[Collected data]

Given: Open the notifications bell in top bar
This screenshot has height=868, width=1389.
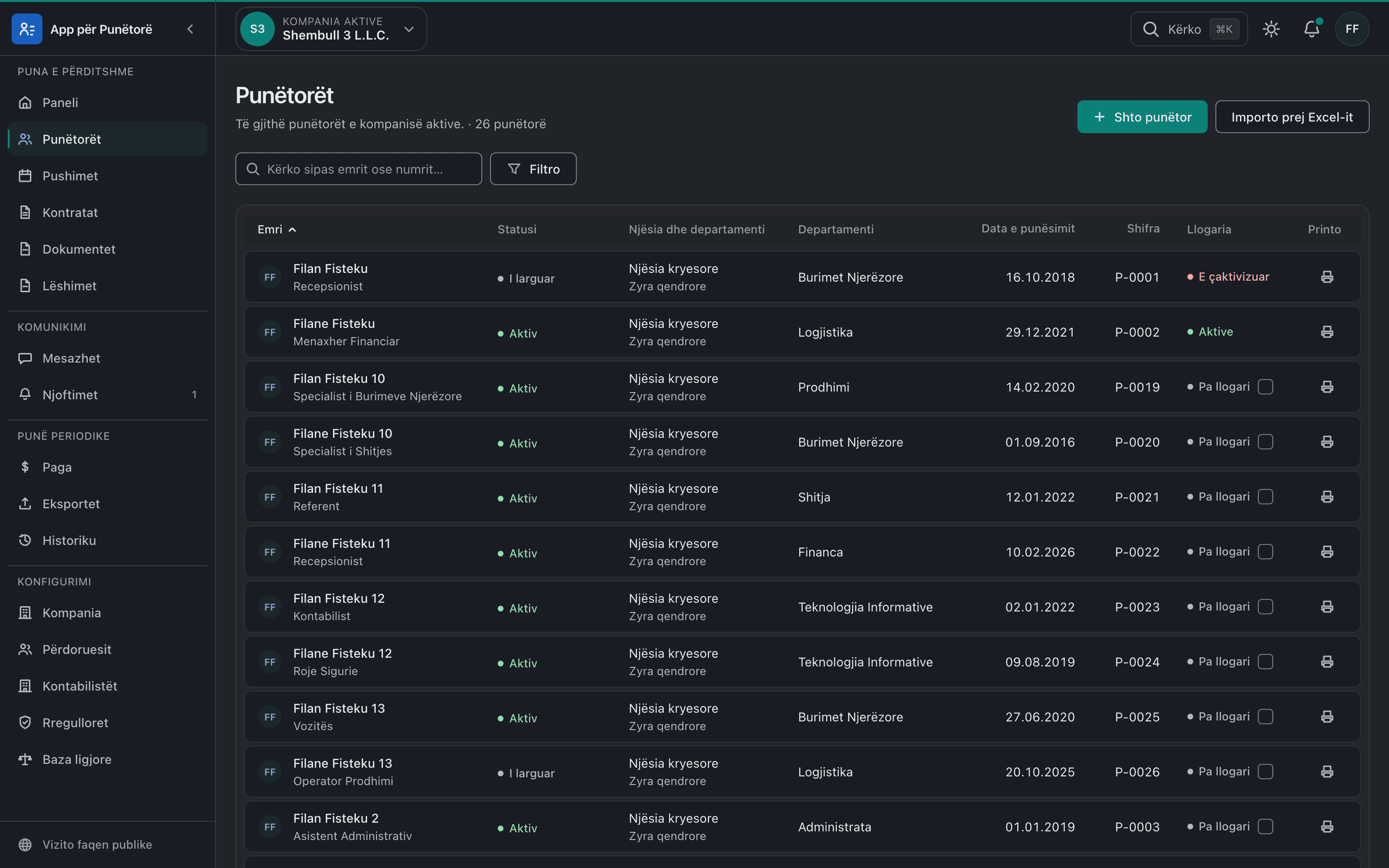Looking at the screenshot, I should point(1311,29).
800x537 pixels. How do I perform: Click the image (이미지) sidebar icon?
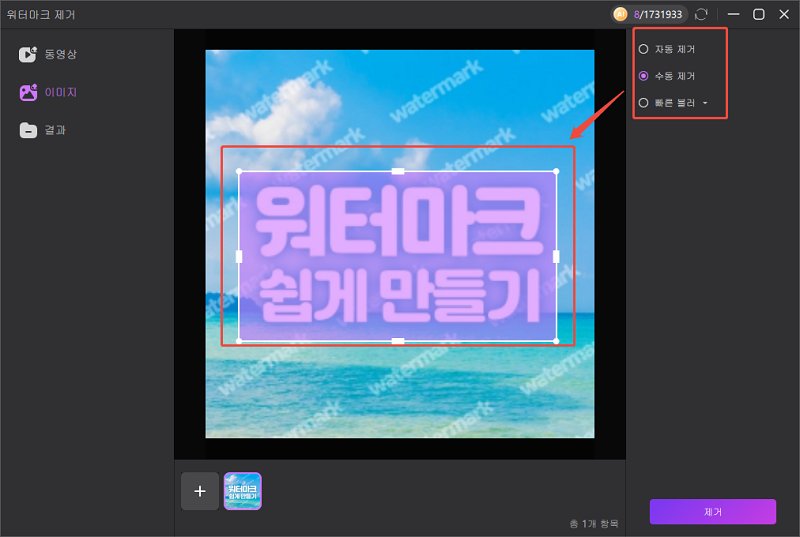pos(28,92)
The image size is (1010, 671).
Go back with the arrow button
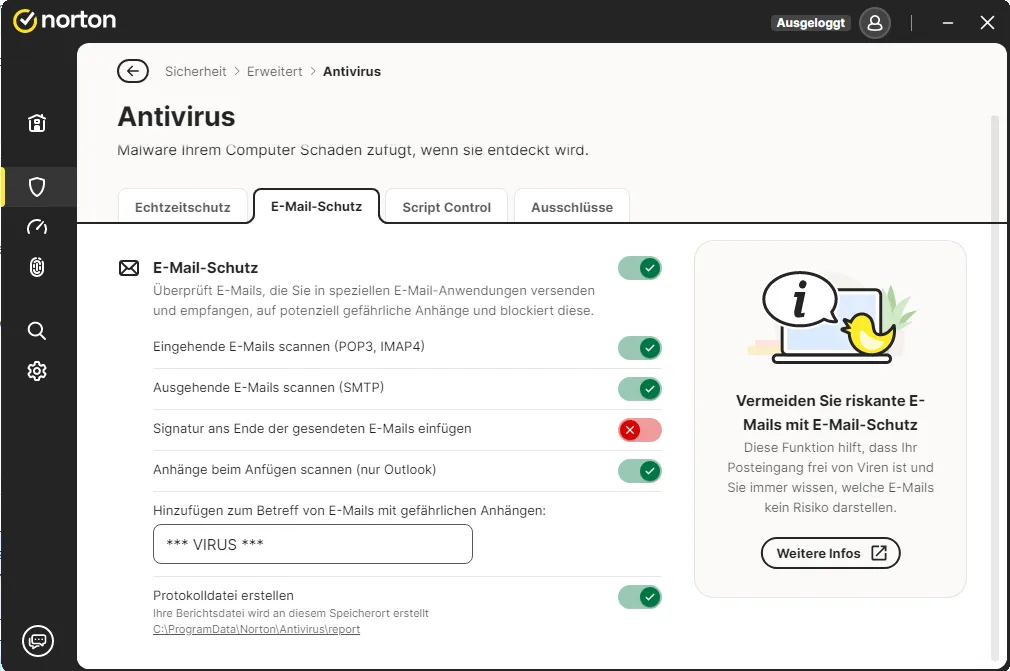(x=133, y=71)
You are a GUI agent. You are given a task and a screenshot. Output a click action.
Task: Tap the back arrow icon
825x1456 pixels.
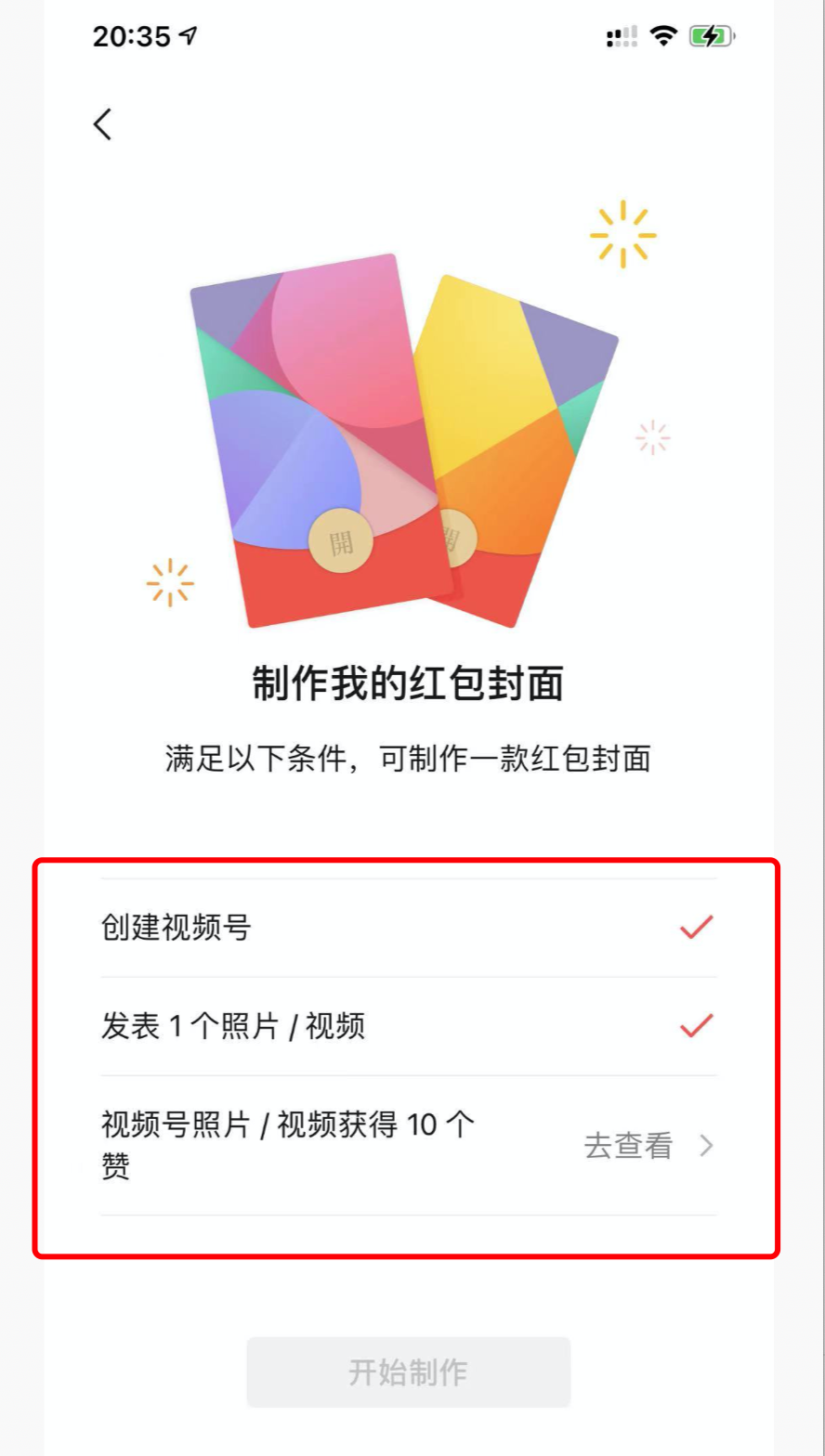pos(103,124)
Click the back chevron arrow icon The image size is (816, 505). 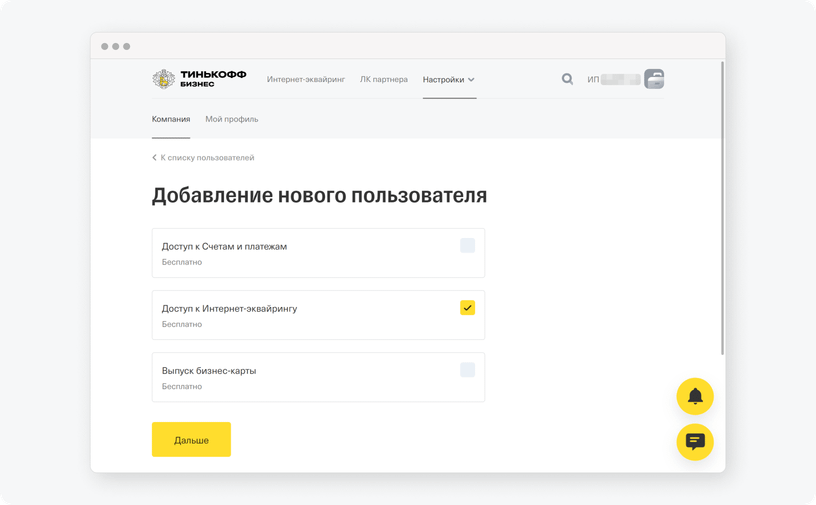pos(154,158)
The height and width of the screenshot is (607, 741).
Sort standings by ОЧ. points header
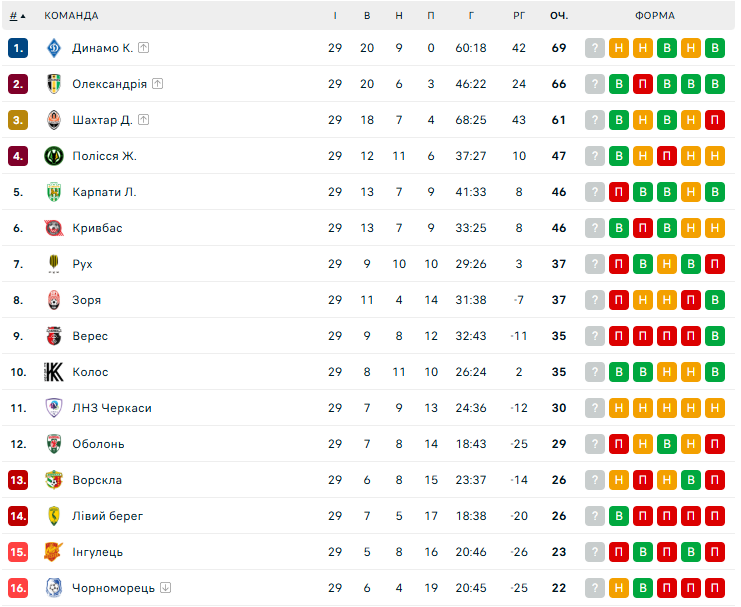point(559,16)
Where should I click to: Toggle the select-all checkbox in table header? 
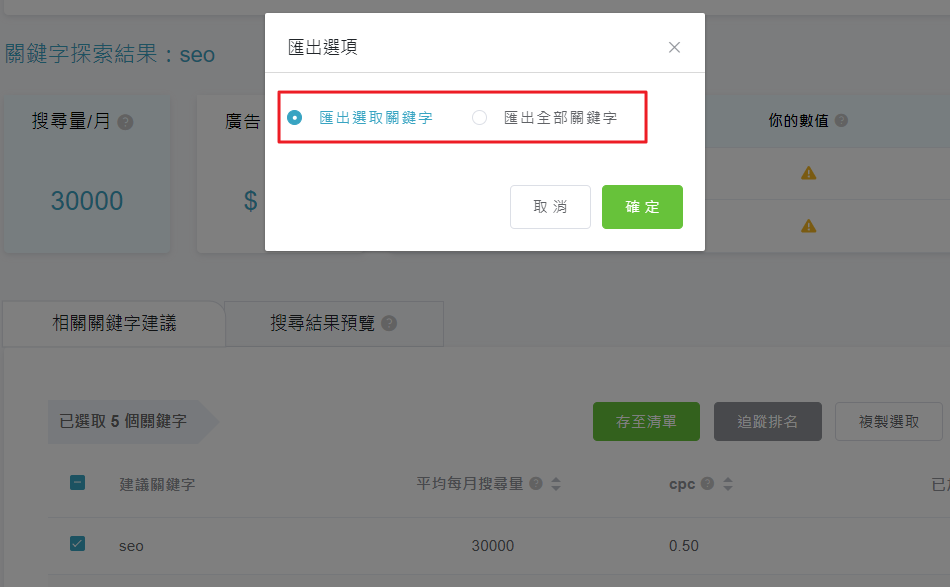tap(77, 483)
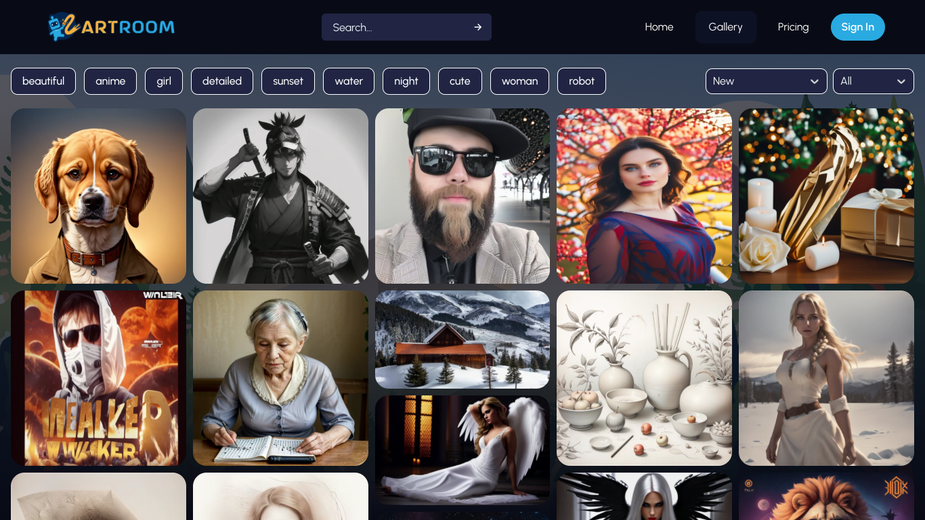Viewport: 925px width, 520px height.
Task: Expand the New sort dropdown chevron
Action: [x=814, y=81]
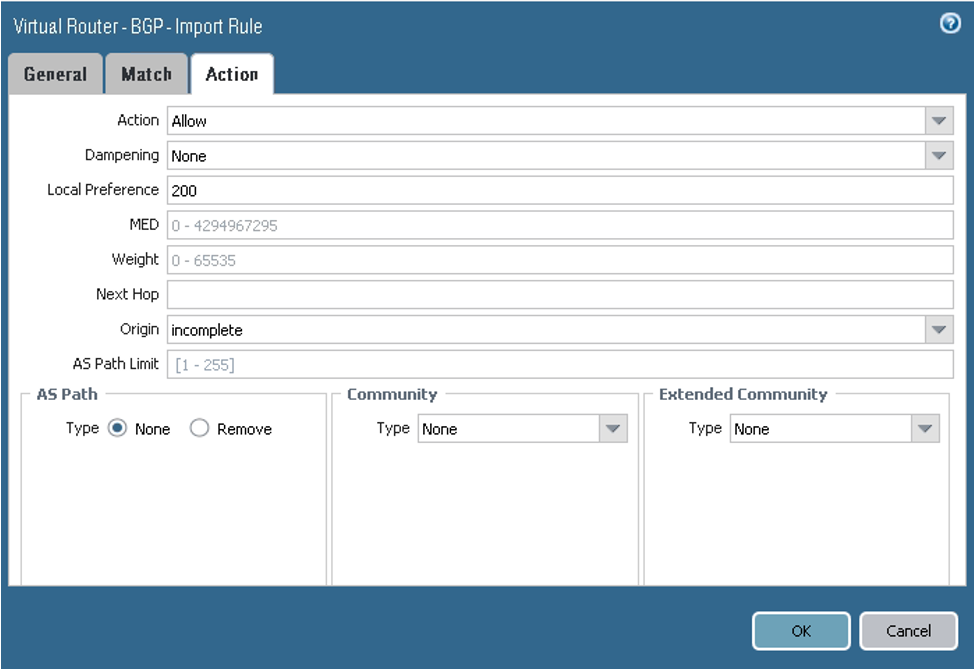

Problem:
The required output is the lines from the one containing "Where should I" through the end of the records above, reproduced exactly, with no pictures.

Problem solution:
Where should I click to: Toggle the select-all checkbox in table header? 
tap(77, 483)
Viewport: 925px width, 520px height.
Task: Expand the New sort dropdown chevron
Action: [x=814, y=81]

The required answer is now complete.